All in one fluorescence microscopy

Cells were fixed using 4% PFA, followed by permeabilization with 0.1% Triton-X. After blocking with 10% normal donkey serum, cells were incubated with Spike (1:500), Rab5A (1:400), Ki-67 (1:200), γH2AX (1:200), or TF (1:100) antibody at 4 °C for overnight. After washing with PBS, cells were incubated with fluorescence-labelled secondary antibody (1:500). Subsequently, cells were mounted with antifade mounting medium with DAPI (Vector Laboratory #H-1200), followed by analysis under all-in-one fluorescence microscopy (Keyence). Spike staining-positive areas were quantified using the Image-J software, and presented in arbitrary units.

Cells were fixed using 4% PFA, followed by permeabilization with 0.1% Triton-X. After blocking with 10% normal donkey serum, cells were incubated with anti-Ki-67 antibody (1:200) at 4 °C for overnight. After washing with PBS, cells were incubated with fluorescence-labelled secondary antibody (1:500). Subsequently, cells were mounted with antifade mounting medium with DAPI (Vector laboratory #H-1200), followed by analysis under all-in-one fluorescence microscopy (Keyence).

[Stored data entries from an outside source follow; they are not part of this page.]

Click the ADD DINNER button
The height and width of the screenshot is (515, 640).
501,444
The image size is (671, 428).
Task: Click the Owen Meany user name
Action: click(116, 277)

Early passage and replicative senescent ECs plated on 48-well plate were washed with HBSS, followed by incubation with 50 nM Bafilomycin A1 in 5% CO₂ incubator for 1 h. Cells were then incubated with SPiDER-β-Gal solution (Dojindo #SG-2; 1:1000) and 10 μg/ml Hoechst 33342 in 5% CO₂ incubator for 30 min. After washing with HBSS, cells were observed under all-in-one fluorescence microscopy (Keyence).